Mark Krikorian beat me to it, posting about the episode of Uncommon Knowledge on immigration that he and I taped this afternoon, joining Tamar Jacoby of the Manhattan Institute.
I second Mark’s comments about Tamar, who is simply one of the most delightful and articulate people I’ve ever met, and add a word or two about Mark himself, whom I was meeting for the first time, and who turned out to be supremely articulate (and to have a marvelous voice–a ringing baritone–which is the kind of thing that helps in television). In short, a TV host’s dream: Both sides represented by guests who are more than civil in their demeanor and more than pointed in their arguments. I’ll let everyone know when the show will air.

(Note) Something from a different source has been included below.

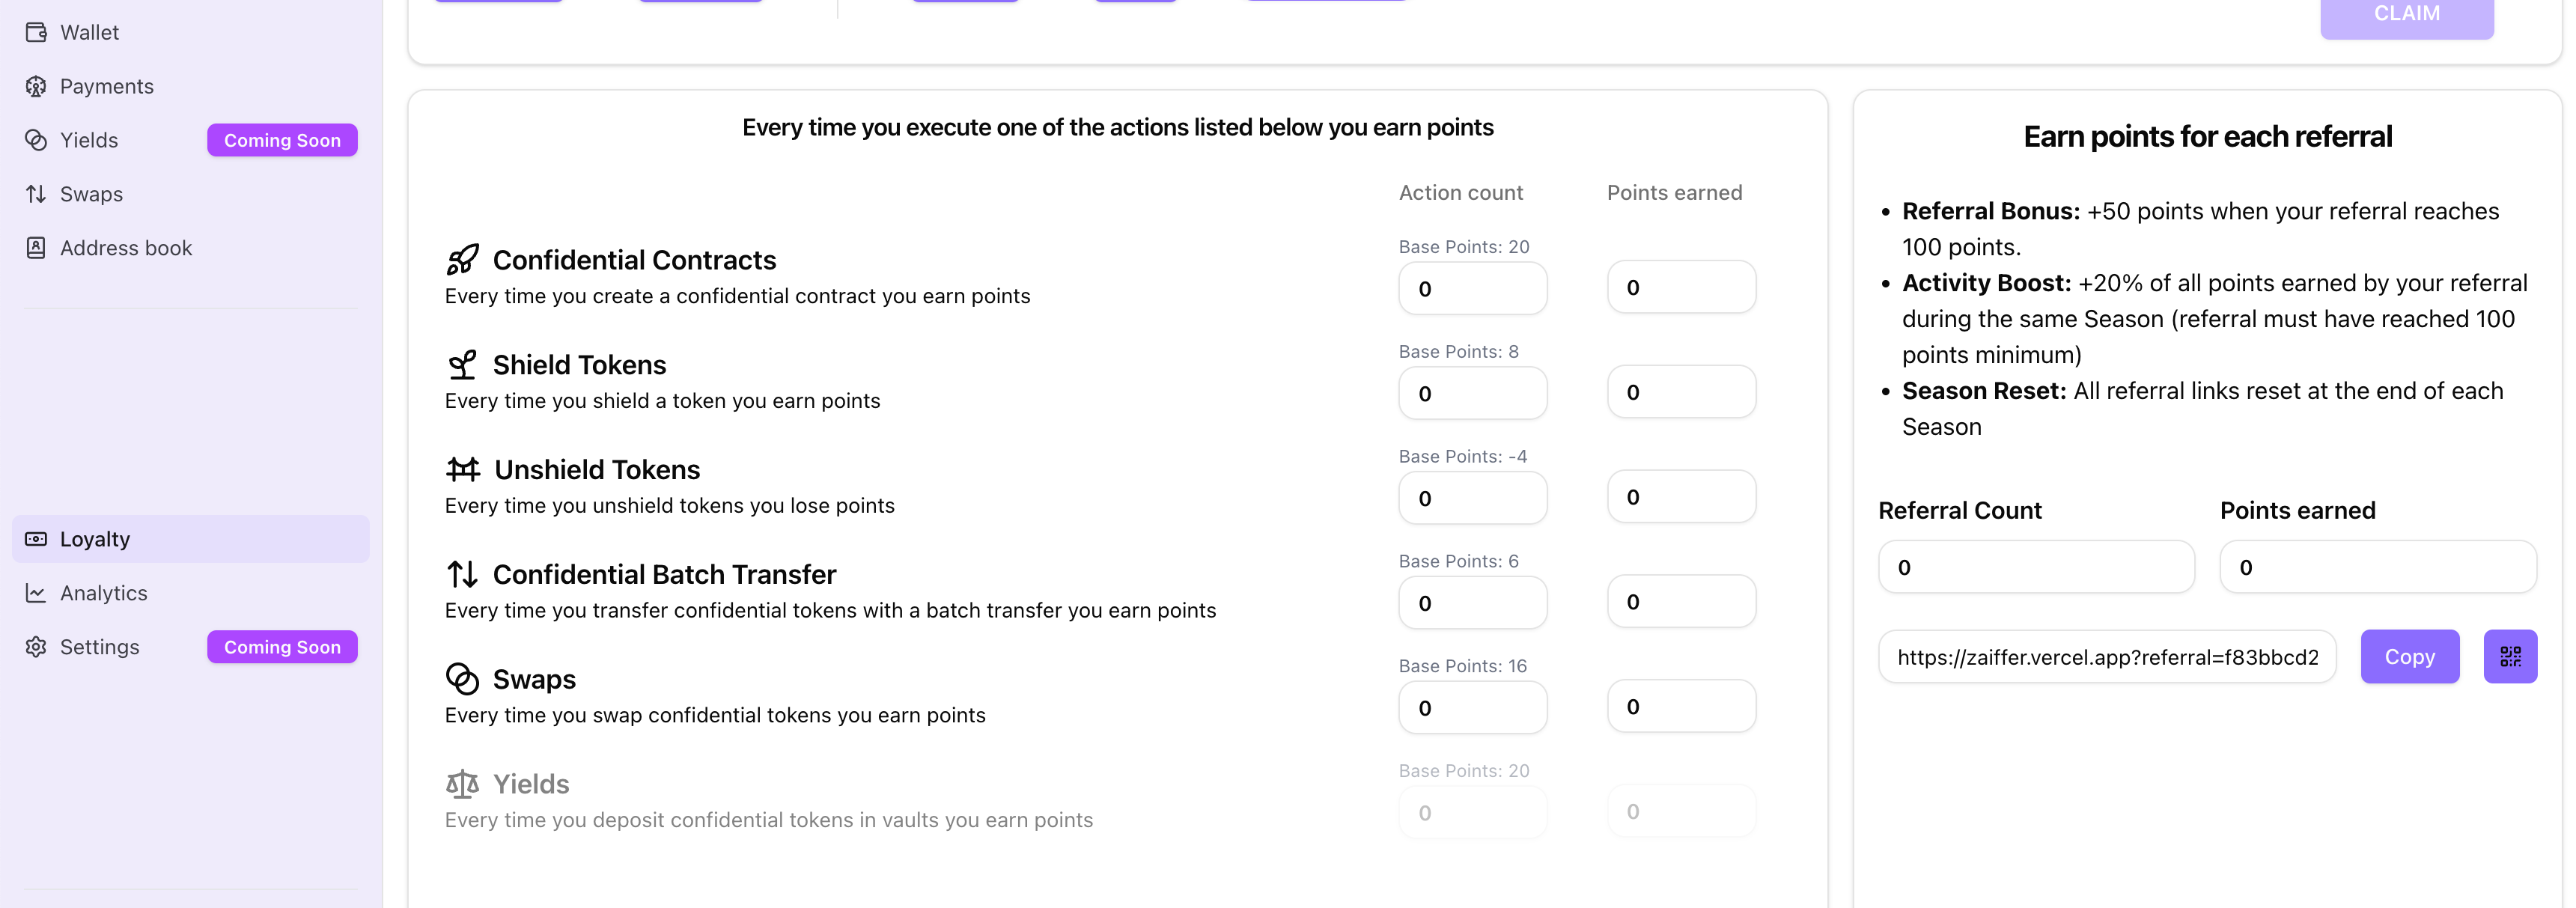The image size is (2576, 908).
Task: Click the Address book icon
Action: 36,248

In the meantime, the big news is the anti-immigration piece by Samuel Huntington in the current issue of Foreign Policy (and my thanks to Derb for linking to the article last week as I was prepping for today’s shoot). To quote a just a few sentences:
Continuation of this large immigration…could divide the United States into a country of two languages and two cultures….such as Canada and Belgium….The transformation of the United States into a country like these would not necessarily be the end of the world; it would, however be the end of the America we have known for more than three centuries. Americans should not let that change happen unless that are convinced that this new nation would be a better one.
Who is Samuel Huntington? Samuel Huntington is an esteemed, not to say revered, professor of political science at Harvard. Which means, of course, is that those, such as Tamar, who wish to argue in favor of very high rates of Hispanic immigration can no longer dismiss their opponents as members of the crackpot right. (As Tamar herself realizes: She has already written a letter attacking Huntington to Foreign Policy, and she will be writing a review for the Washington Post of the new Huntington book from which the Foreign Policy essay was drawn.)
The immigration debate just got a whole lot more interesting.